What you need to do:
Quote only the lines that start at the line with "Viewport: 505px width, 350px" and run to the end of the entries; omit the pictures.

Data excerpts:
======

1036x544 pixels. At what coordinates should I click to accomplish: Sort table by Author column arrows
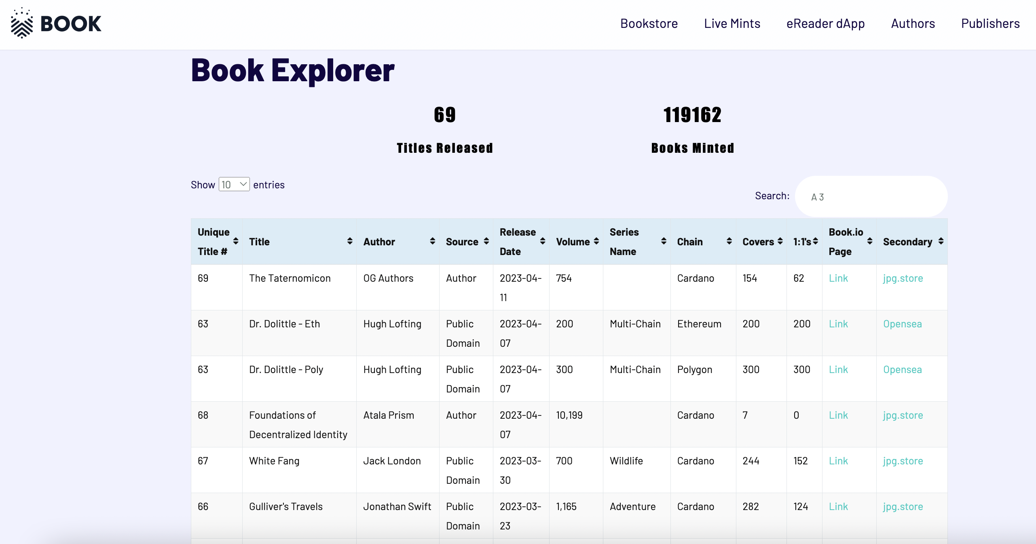click(x=432, y=241)
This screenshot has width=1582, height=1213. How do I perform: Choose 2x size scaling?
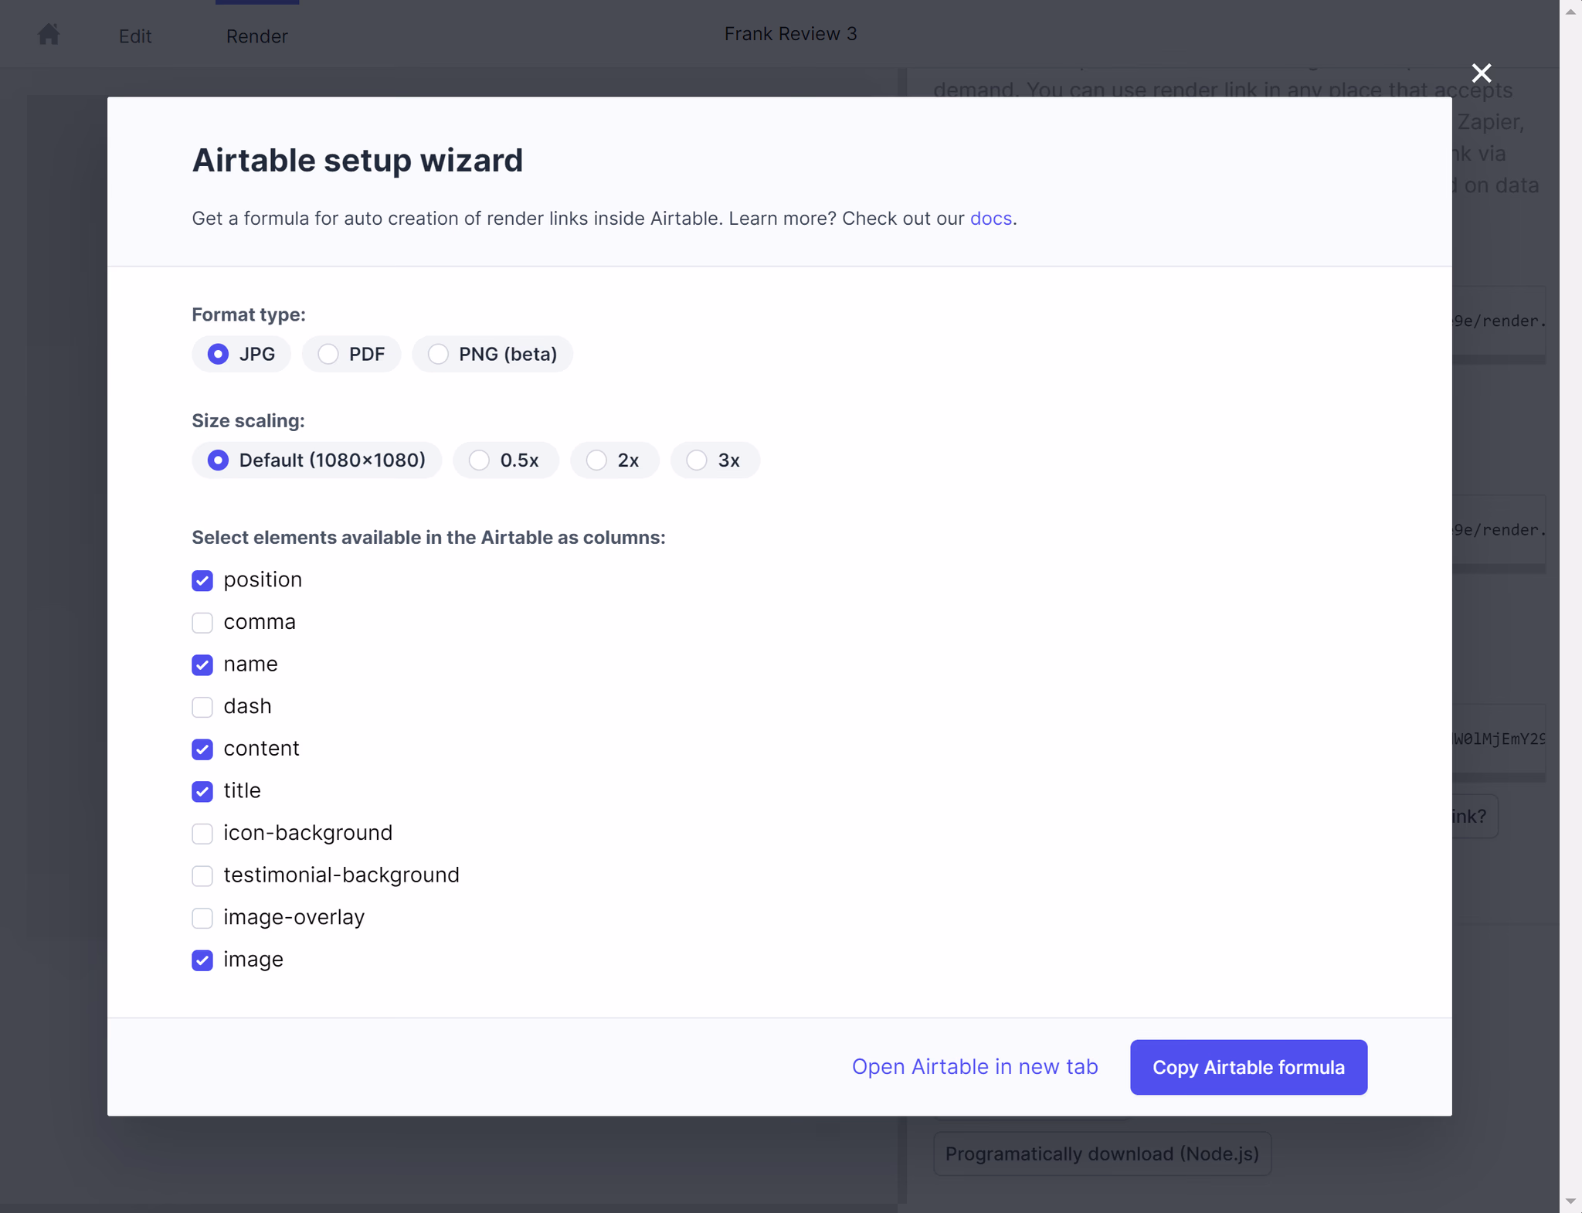(x=596, y=460)
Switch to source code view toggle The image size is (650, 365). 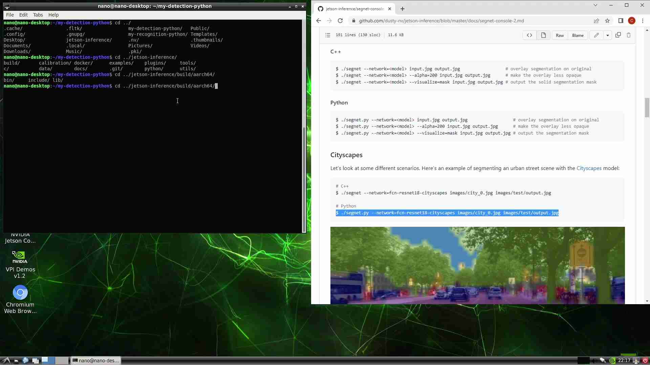point(529,35)
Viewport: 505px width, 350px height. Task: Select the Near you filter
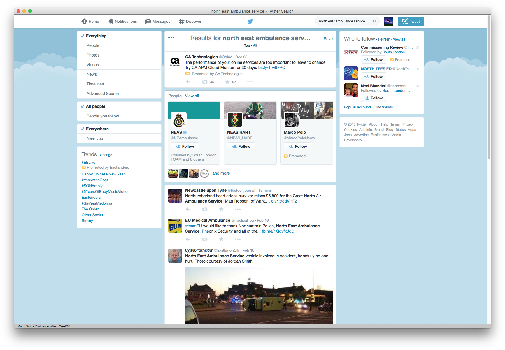coord(94,138)
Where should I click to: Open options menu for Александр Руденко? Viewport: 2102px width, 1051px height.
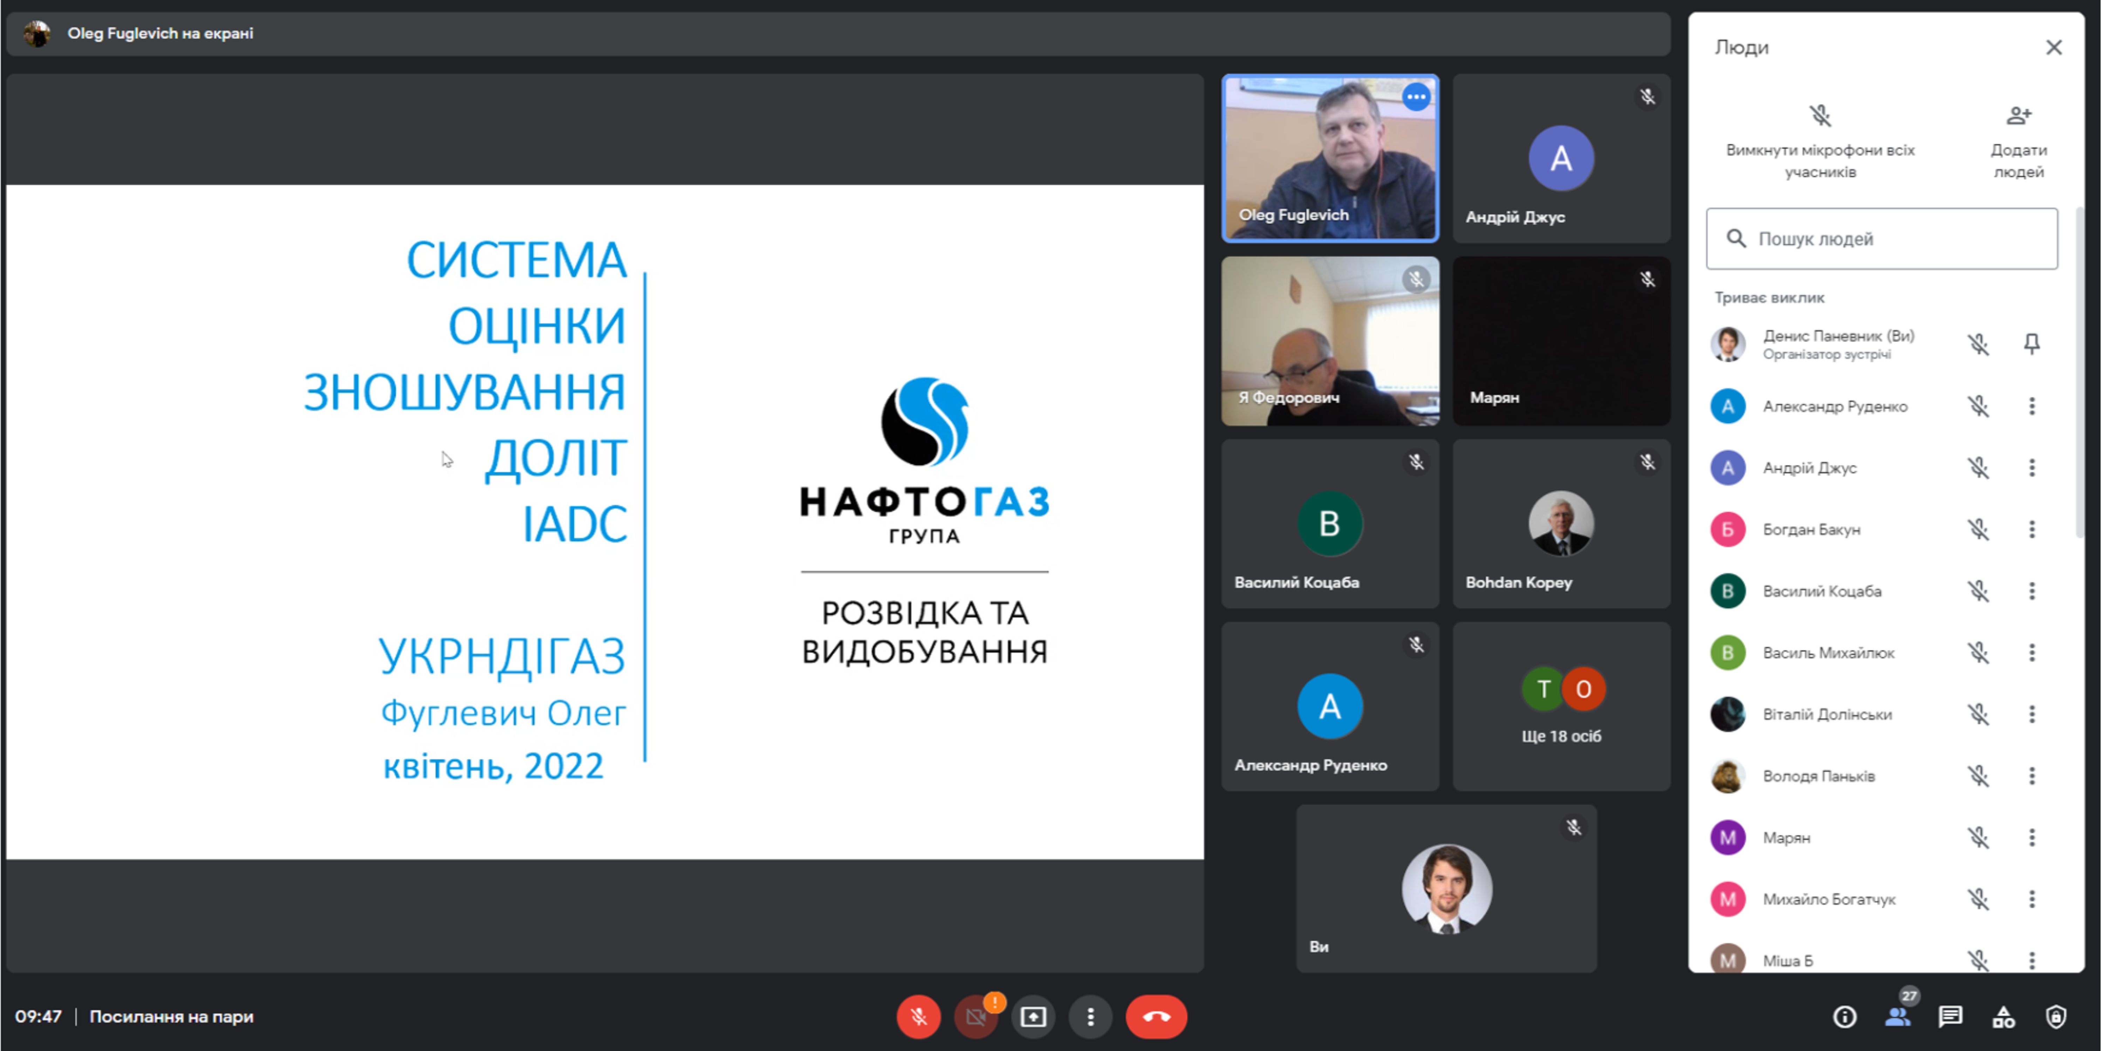[2032, 406]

======

Solution:
Viewport: 505px width, 350px height. Task: Select the Near you filter
coord(94,138)
Where should I click to: Open options menu for Александр Руденко? Viewport: 2102px width, 1051px height.
[2032, 406]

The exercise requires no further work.